5. The processing device for preventing the post-forging cooling deformation of the titanium alloy forging according to claim 3, wherein: the inner wall sliding connection of workstation (12) has slide mechanism (2), slide mechanism (2) include draw runner (21), spout (22) and drawer (23), the inner wall of workstation (12) has seted up relatively spout (22), drawer (23) pass through draw runner (21) sliding connection in the inside of spout (22), two draw runner (21) weld respectively in the lateral wall of drawer (23), draw runner (21) are located the both sides of mounting panel (62).

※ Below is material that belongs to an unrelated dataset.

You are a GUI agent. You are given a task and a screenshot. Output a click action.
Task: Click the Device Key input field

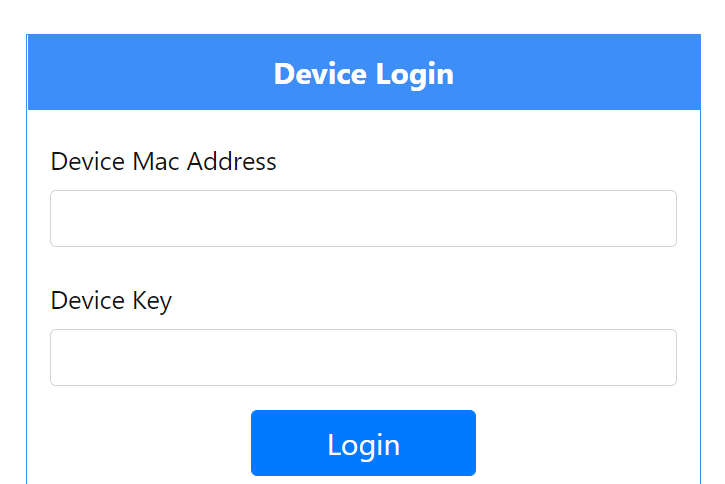point(363,357)
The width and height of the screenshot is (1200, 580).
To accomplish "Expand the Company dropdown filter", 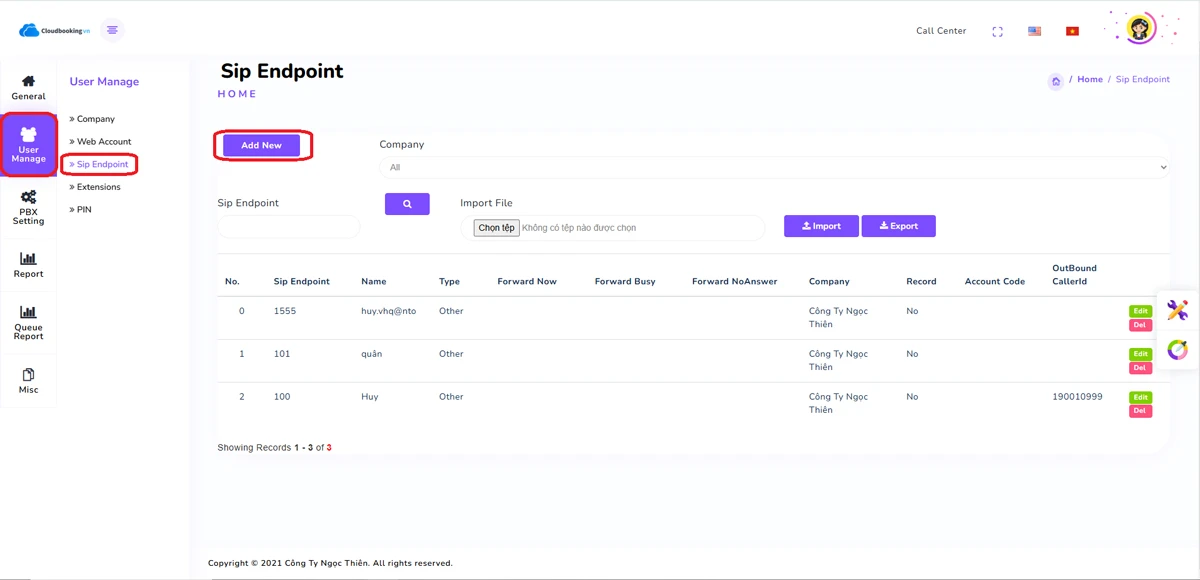I will (x=774, y=167).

6. The processing device for preventing the post-forging cooling deformation of the titanium alloy forging according to claim 5, wherein: the mold ejecting mechanism (5) comprises an ejecting block (51), a partition plate (52), a spring (53), a mounting bar (54), a sucker (55) and a sliding rod (56), the partition plate (52) is welded in the drawer (23), the sliding rod (56) positioned at the center of the bottom of the mounting plate (62) is connected to the surface of the partition plate (52) in a sliding manner, the ejector block (51) which is in a trapezoidal structure and is obliquely arranged at the bottom is welded at the bottom of the sliding rod (56) positioned at the bottom of the partition plate (52), the top of the sliding rod (56) is welded with the mounting bar (54) which is in a disc-shaped structure, the surface of the mounting strip (54) is provided with the suckers (55) which are arranged in a triangular shape, the spring (53) is clamped between the mounting bar (54) and the partition plate (52), and the spring (53) is wound on the side wall of the sliding rod (56).

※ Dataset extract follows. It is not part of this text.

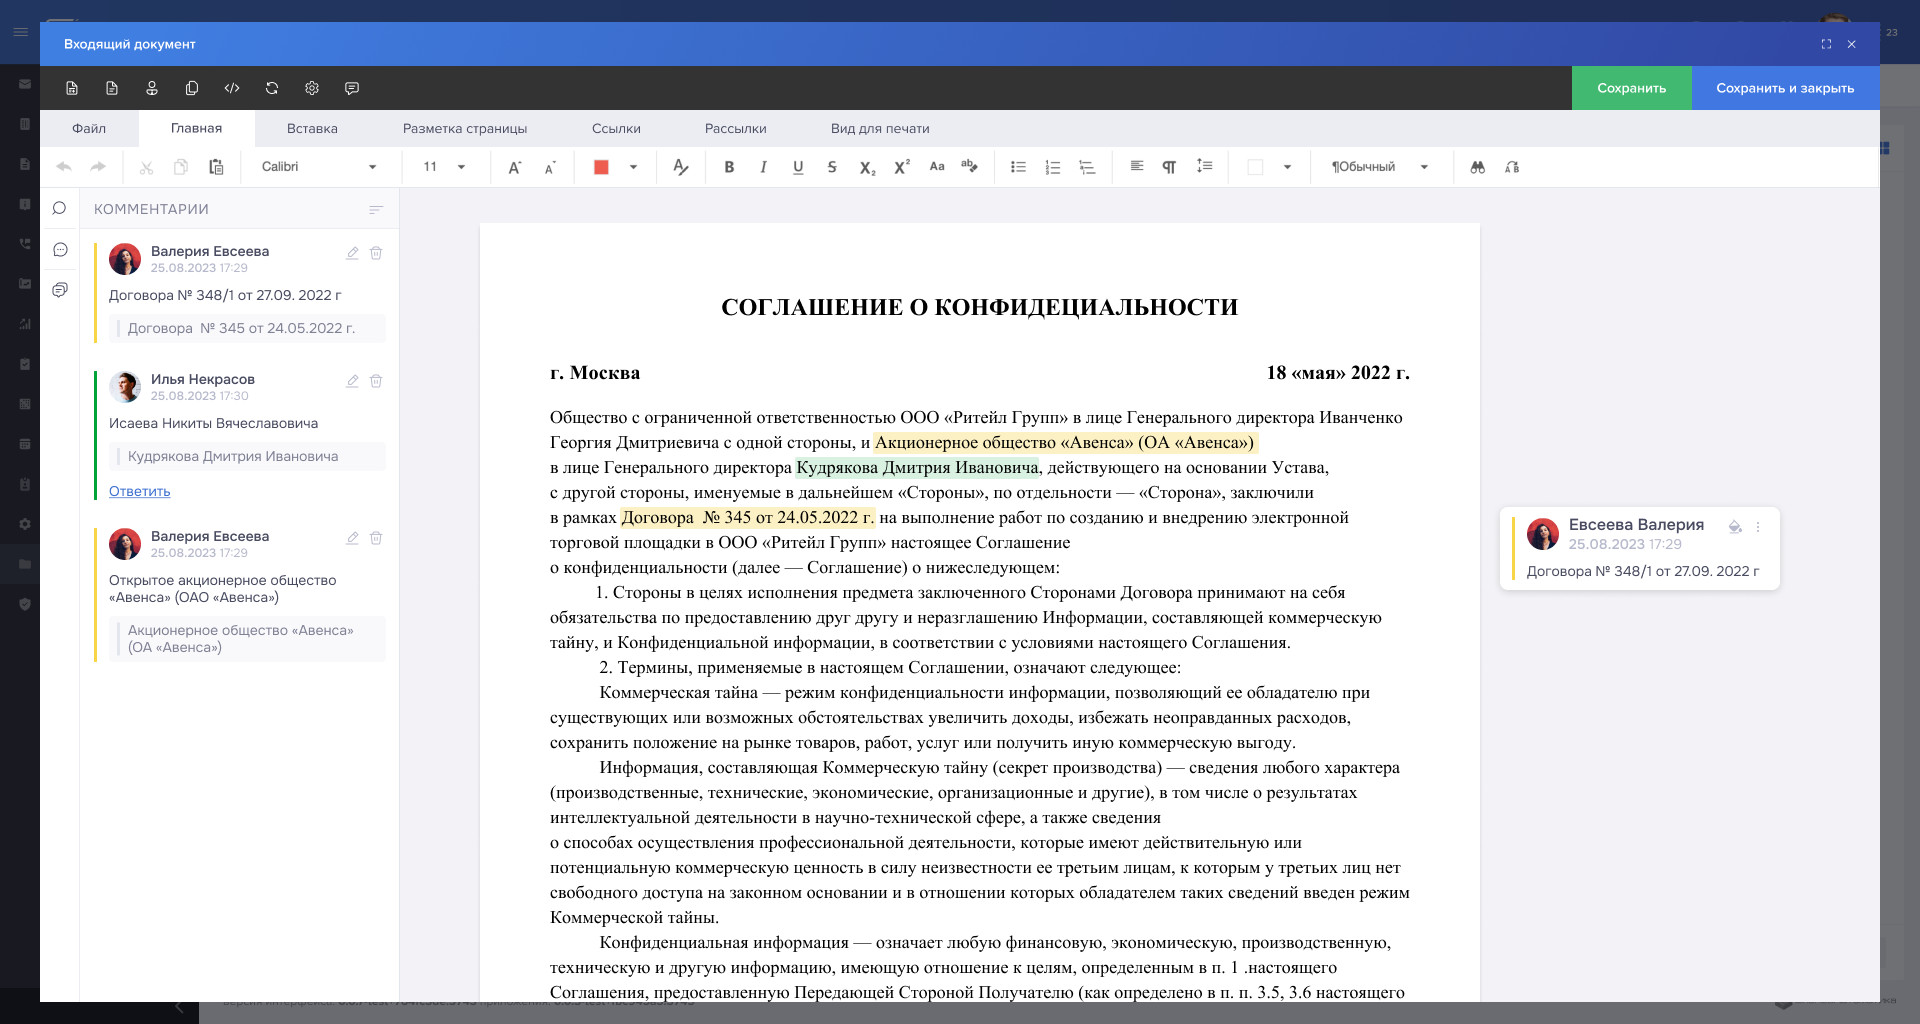Open the Calibri font dropdown
Viewport: 1920px width, 1024px height.
319,167

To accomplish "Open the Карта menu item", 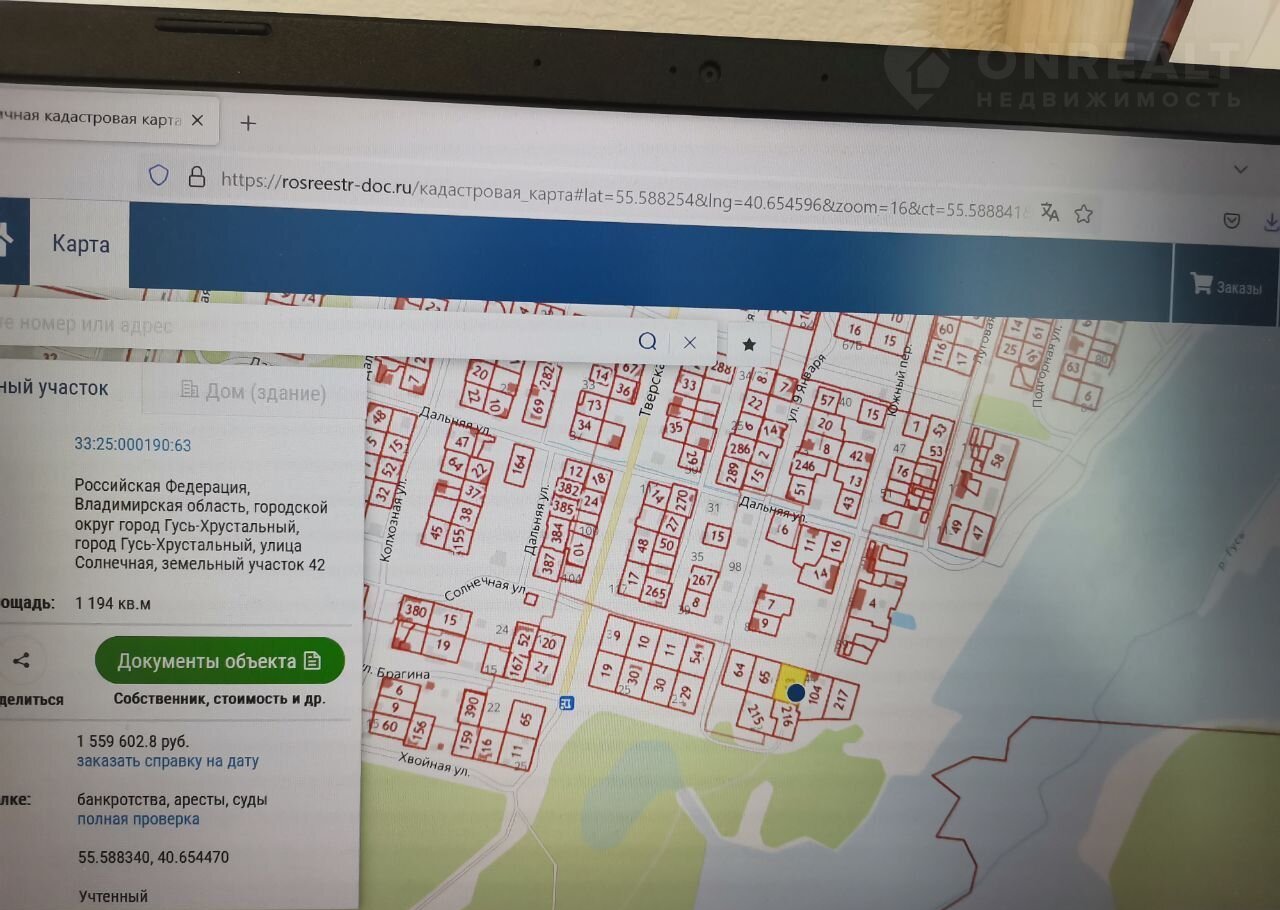I will click(x=80, y=245).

7. The processing device for preventing the post-forging cooling deformation of the titanium alloy forging according to claim 6, wherein: pushing mechanism (3) are including push rod (31), handle (32), roller (33) and ejector pad (34), the inside sliding connection of drawer (23) has push rod (31), install the tip of push rod (31) handle (32) are located drawer (23) are inside the tip welding of push rod (31) has and is the cuboid structure ejector pad (34), the top edges and corners department of ejector pad (34) rotates and is connected with roller (33), roller (33) with roll connection between the bottom of ejector pad (51).